Auch das für viele Zuschauer vermutlich absurde Helikopterverhalten ist dem Leben abgeschaut: Bevor Björn seine Kinder auf den Spielplatz lässt, testet er erst mal alle Spielgeräte. Nina, erklärte Impfgegnerin, besucht mit ihren Kindern eine Masernparty, nicht ahnend, dass Ehemann Jannos (Jasin Challah) die beiden heimlich hat impfen lassen. Ähnlich funktioniert die Elterngemeinschaft: Sämtliche Ereignisse sind völlig realistisch; der heitere Effekt ergibt sich durch die irrwitzig anmutende Häufung. Für Abwechslung sorgen regelmäßige Exkurse, etwa die Besuche von Lars und Anita bei einer Paartherapeutin. Schräg sind auch Maltes Begegnungen mit den potenziellen Müttern seiner Kinder. Am Ende wird er in der Tat Vater und Anita endlich schwanger; die Koinzidenz ist kein Zufall. Anderswo ist man sich zwischenzeitlich ebenfalls nähergekommen. Nina regt sich zwar furchtbar darüber auf, dass Jannos vor zwanzig Jahren und somit lange vor der Ehe eine Affäre mit Nike hatte, aber sie hütet ebenfalls ein pikantes Geheimnis.

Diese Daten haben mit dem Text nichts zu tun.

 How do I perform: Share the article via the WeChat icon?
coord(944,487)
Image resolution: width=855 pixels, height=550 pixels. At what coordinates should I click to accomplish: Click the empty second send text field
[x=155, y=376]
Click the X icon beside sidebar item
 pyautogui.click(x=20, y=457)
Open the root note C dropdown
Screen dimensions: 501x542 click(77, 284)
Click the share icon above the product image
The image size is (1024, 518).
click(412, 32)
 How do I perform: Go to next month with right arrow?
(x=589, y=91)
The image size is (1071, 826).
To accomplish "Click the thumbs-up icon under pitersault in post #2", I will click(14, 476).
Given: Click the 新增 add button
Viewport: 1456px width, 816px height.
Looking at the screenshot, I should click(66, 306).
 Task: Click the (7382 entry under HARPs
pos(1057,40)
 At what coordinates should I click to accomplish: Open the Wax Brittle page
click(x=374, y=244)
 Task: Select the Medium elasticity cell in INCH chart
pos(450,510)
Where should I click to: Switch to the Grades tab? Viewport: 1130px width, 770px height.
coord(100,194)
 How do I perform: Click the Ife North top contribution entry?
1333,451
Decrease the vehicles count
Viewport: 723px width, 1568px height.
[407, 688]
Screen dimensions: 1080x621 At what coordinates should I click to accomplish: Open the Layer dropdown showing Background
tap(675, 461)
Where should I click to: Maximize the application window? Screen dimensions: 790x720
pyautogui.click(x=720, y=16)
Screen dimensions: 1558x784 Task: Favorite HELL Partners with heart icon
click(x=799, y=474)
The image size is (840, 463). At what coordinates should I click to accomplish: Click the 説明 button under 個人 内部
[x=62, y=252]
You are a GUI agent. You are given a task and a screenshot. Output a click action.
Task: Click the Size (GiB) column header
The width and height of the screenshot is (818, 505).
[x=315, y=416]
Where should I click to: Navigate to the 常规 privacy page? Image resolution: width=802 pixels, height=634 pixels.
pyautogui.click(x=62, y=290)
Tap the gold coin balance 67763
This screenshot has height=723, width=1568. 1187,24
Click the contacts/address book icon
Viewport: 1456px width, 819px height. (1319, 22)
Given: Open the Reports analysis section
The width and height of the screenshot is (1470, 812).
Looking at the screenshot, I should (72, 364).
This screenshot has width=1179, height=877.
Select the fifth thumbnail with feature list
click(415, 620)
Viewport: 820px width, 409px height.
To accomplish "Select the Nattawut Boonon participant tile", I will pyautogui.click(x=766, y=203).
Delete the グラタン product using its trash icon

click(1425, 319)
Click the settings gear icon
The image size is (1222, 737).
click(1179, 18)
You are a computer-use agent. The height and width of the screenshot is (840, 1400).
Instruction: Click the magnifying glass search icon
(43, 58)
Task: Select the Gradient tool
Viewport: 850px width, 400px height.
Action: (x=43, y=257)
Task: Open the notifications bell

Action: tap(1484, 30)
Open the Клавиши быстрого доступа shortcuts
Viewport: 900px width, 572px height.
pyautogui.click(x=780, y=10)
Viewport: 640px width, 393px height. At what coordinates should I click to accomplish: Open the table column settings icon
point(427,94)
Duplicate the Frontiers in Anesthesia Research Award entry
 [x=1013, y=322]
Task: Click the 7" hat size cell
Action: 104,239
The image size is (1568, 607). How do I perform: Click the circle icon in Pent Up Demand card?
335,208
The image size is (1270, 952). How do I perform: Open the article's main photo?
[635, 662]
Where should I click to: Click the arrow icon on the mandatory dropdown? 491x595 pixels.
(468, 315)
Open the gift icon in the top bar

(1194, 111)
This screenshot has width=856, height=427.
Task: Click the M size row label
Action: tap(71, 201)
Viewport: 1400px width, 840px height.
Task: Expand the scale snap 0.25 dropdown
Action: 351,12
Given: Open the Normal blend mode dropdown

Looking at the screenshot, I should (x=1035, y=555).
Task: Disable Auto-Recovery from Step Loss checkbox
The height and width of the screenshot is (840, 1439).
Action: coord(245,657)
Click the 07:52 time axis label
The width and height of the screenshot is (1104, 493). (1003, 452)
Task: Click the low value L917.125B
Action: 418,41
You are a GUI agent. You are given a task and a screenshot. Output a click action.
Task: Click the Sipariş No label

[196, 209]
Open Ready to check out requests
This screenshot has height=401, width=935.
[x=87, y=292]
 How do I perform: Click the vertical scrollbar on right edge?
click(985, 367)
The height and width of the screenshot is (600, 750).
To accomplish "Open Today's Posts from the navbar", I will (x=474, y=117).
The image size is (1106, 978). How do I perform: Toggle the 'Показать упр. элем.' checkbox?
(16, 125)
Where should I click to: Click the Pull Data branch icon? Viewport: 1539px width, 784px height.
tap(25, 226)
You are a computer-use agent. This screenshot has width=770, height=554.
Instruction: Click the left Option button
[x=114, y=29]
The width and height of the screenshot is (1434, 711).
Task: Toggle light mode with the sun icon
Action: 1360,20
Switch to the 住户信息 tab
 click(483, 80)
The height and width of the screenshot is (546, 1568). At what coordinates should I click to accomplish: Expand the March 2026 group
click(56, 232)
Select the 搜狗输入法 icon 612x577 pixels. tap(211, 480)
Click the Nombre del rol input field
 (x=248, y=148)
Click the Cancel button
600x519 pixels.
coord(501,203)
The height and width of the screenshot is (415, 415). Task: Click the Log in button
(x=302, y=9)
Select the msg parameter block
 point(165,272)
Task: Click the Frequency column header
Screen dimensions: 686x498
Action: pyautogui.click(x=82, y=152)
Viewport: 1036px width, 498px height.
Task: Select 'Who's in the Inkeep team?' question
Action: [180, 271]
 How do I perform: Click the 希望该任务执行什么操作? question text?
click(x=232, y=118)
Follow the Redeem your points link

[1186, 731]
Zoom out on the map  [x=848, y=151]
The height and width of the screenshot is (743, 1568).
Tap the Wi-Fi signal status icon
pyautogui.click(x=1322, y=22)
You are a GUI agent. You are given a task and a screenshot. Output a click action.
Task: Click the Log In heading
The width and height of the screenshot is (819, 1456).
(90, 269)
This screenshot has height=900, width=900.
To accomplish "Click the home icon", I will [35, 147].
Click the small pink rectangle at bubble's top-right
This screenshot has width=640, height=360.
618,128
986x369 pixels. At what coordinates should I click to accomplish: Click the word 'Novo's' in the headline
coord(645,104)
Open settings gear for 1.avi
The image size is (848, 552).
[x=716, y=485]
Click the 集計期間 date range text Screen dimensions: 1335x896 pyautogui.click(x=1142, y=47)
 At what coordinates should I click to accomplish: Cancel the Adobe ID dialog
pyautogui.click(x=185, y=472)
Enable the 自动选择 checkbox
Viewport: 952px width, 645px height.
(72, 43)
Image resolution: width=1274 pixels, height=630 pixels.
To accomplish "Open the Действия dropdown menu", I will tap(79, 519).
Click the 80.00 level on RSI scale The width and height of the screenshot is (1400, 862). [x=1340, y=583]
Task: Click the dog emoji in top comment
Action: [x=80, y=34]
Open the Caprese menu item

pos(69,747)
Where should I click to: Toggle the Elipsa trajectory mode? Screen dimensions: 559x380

Gelegentliche Gäste sorgen dafür, dass etwas Bewegung in die Gruppendynamik der Eltern kommt, selbst wenn deren Debattenthemen, etwa die Gender-Frage, viel Stoff für bizarre Diskussionen bietet. Personifizierte Realsatire ist beispielsweise Franz, der Schamane (Gerhard Liebmann), der die Kita-Räume spirituell reinigen soll; alles zwar nur Schall und vor allem Rauch, aber der sorgt dafür, dass die Sprinkleranlage die Renovierungsarbeiten zunichte macht. Das ist zwar witzig, doch am stärksten ist die Serie immer dann, wenn die Eltern in den Einzelinterviews kräftig über einander herziehen. Sollten sich die Mitwirkenden das alles spontan ausgedacht haben, was sie da zum Besten geben, gebührt ihnen doppelter Respekt. Die zermürbenden Stuhlkreiserlebnisse wiederum werden sie womöglich aus eigener Erfahrung kennen: Die Gespräche sind genauso zäh und fruchtlos wie viele Elternabende. Neo zeigt die ersten beiden Episoden ab 23.15 Uhr und ab 1.45 Uhr die komplette Staffel, die ab morgen auch in der Mediathek steht. Ab Donnerstag kann dort auch die zweite Staffel abgerufen werden.